The most reliable solution turned out to be generating the test and the result separately. This means that forming the result goes through the same stages as forming the test. Although this approach is costly, it’s manageable since real-time performance is not a constraint.

As a result, we now have an excellent tool for generating tests for grammars. Tests for CSS declarations (properties) are generated in 1 second, totaling 82,911 tests. On disk, they occupy about 20MB in JSON format. Manually writing such a large number of tests would be extremely time-consuming.

This approach has helped identify several parsing issues with properties—about 10 errors so far. I now have complete confidence that valid CSS will be parsed correctly.

The pressing question now is how to test invalid CSS. Currently, I use the Clang fuzzer actively. However, it is also necessary to implement incorrect/broken tests using grammar to ensure that invalid tests do not incorrectly pass as valid.

Generally Speaking about Testing

Code testing often takes as much time as development, if not more. The lexbor project undergoes continuous testing on approximately 30 operating systems with asan, msan, UB, and memory leak detection enabled (where possible). Additionally, Clang fuzzers are constantly in use.

What is the Status of the lexbor Project?

Despite a long hiatus, which was indeed prolonged, the project is actively evolving. Significant progress has been made, and currently, the implementation of the layout/renderer tree is underway. This means the project will soon handle window creation, glyph rendering, block and inline drawing, and more. The code is extensive; it could fill five articles, provided one avoids verbosity, and possibly even more.

The development break was due to my work at NGINX, where I focused on developing the NJS JavaScript engine. This experience has benefited the lexbor project in terms of knowledge.

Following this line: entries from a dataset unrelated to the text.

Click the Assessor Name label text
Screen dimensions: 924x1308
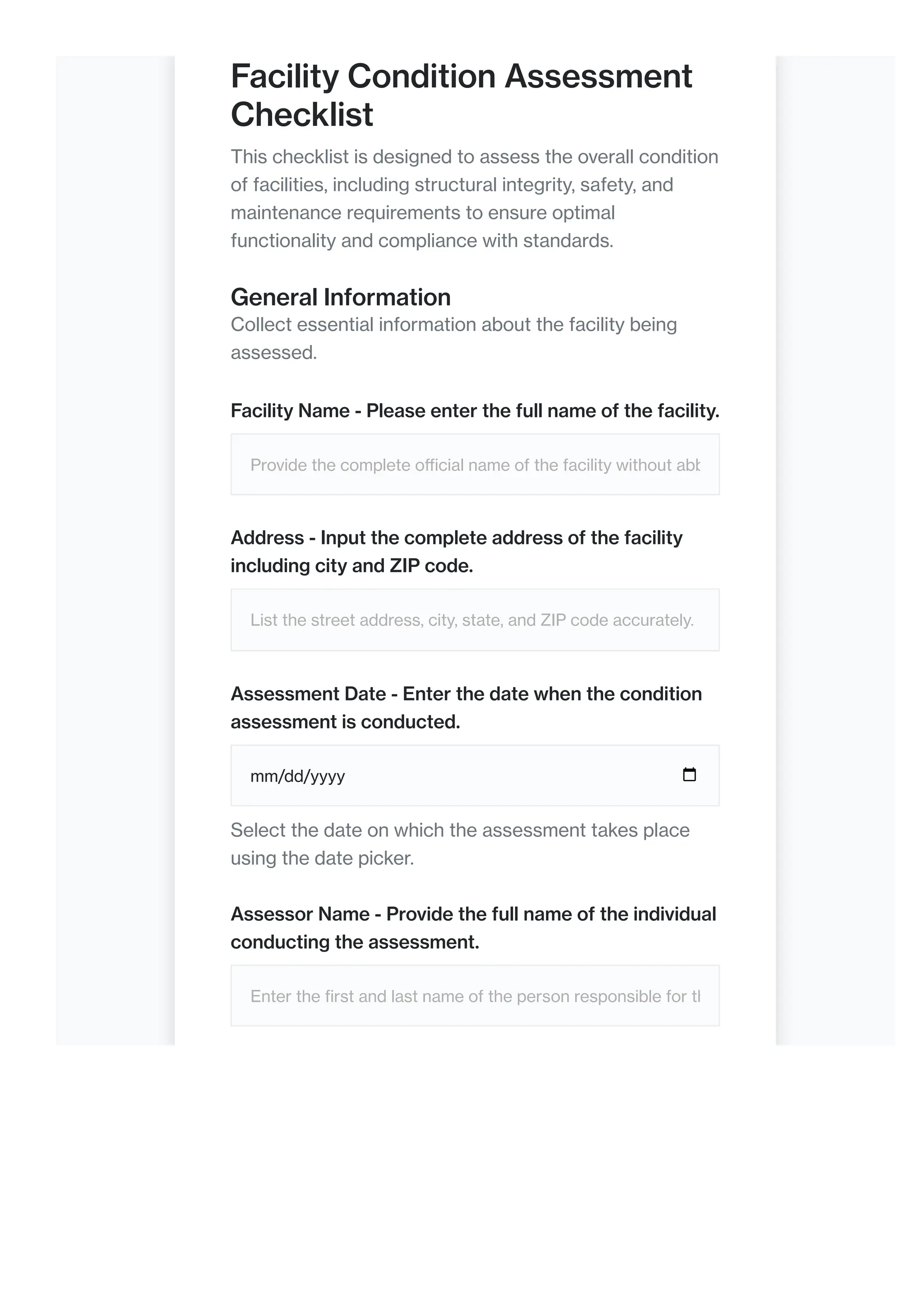pos(473,928)

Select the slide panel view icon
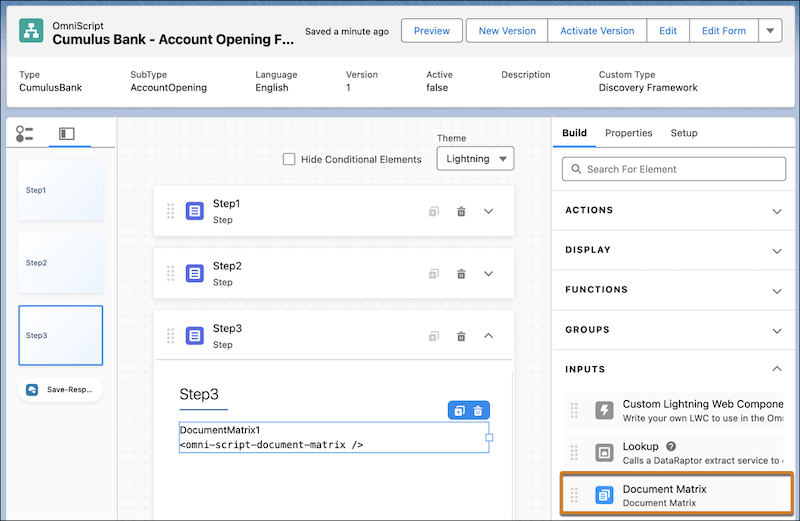[67, 134]
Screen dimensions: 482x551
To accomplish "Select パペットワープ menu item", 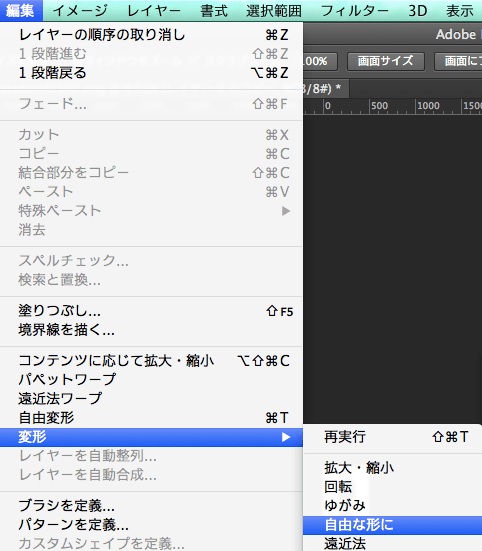I will coord(151,380).
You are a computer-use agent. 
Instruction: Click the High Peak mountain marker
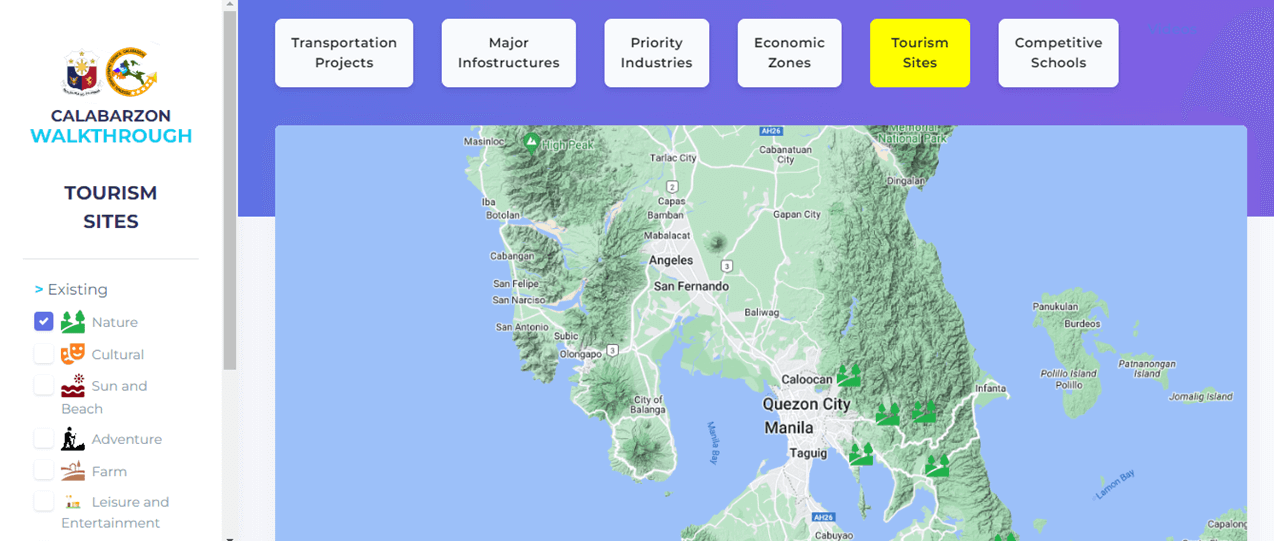point(532,142)
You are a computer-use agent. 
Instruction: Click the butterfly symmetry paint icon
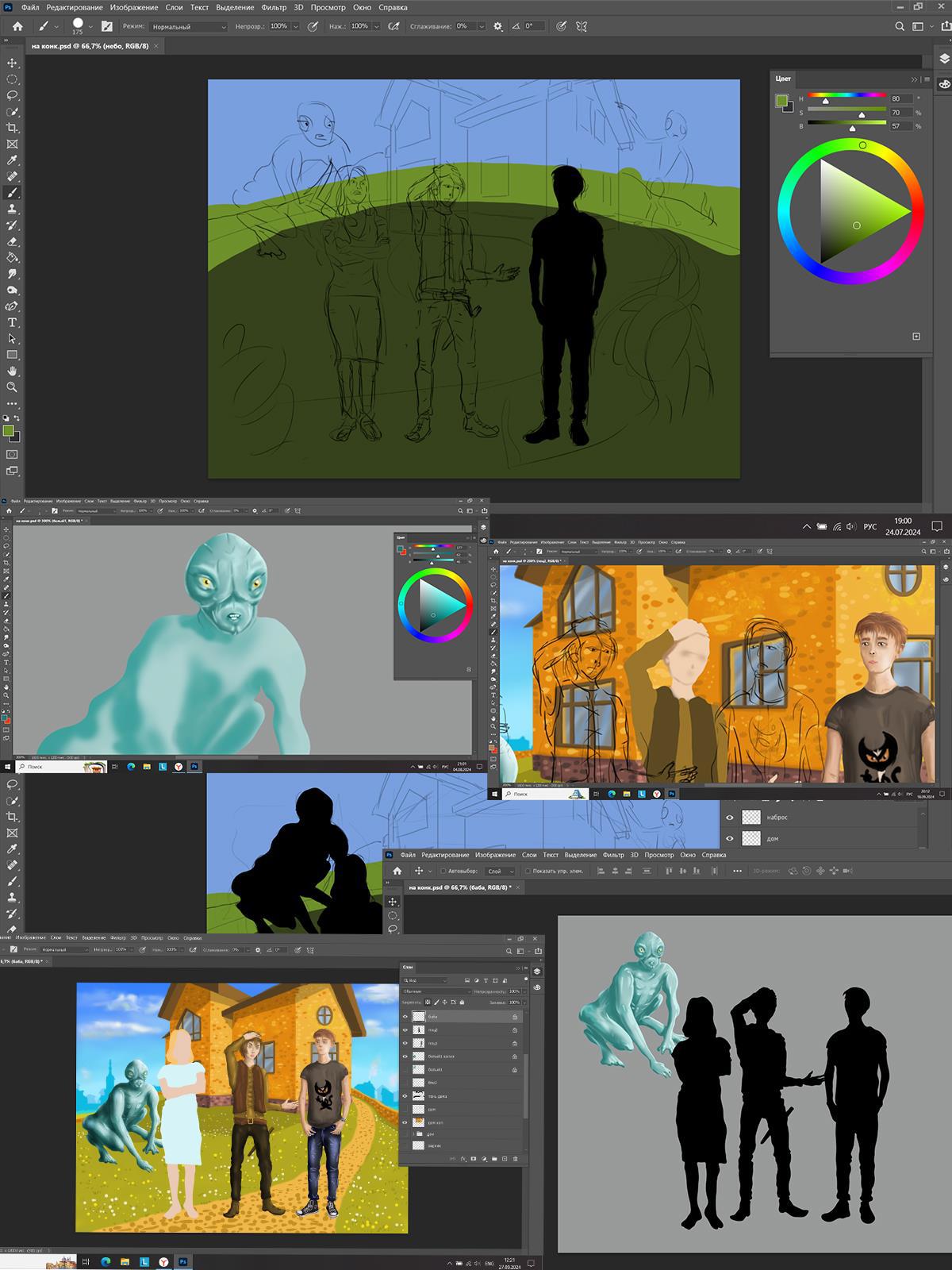coord(582,26)
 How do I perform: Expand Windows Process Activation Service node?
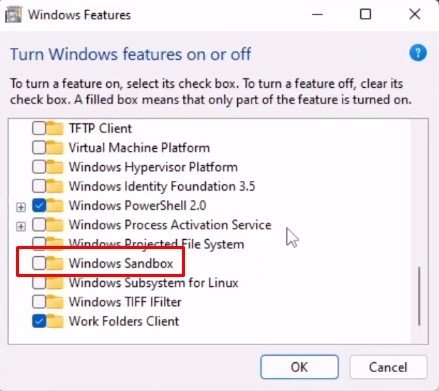(21, 227)
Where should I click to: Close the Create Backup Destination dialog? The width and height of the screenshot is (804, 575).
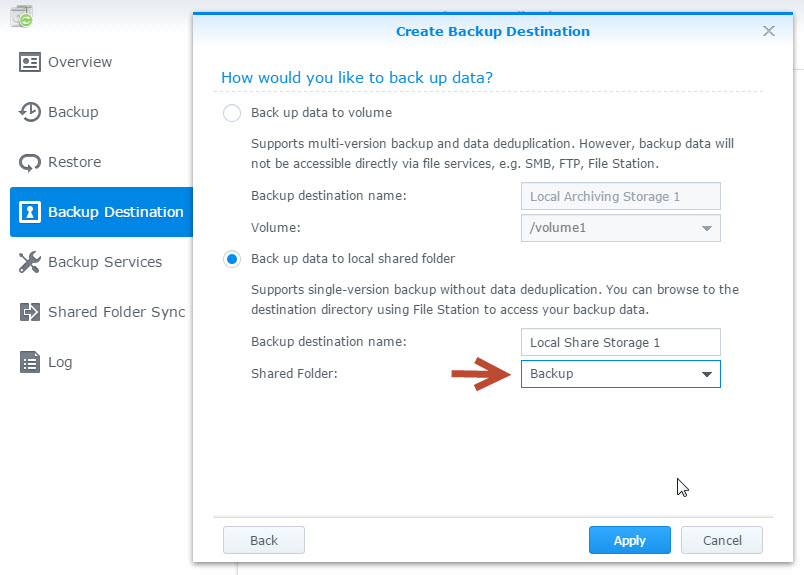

Fortunately, a highly skilled individual (proficient in English and technical documentation) has joined me, assisting with the project’s documentation. This person now manages all aspects of English language documentation and general project documentation.

Where Are the Benchmarks?

Benchmarks are not available at this time.

Currently, the lexbor project supports full parsing of Selectors and Declarations. This is sufficient for the engine’s further development. Once features like @media, variables, and others are implemented, we will promptly compare our performance with others.

Any unsupported features by the CSS parser are categorized as CUSTOM. In other words, all data will be present in the final tree, albeit with a *_custom structure.

I’ll only hint that lightningcss, written in Rust and billed as “An extremely fast CSS parser,” did not particularly impress me.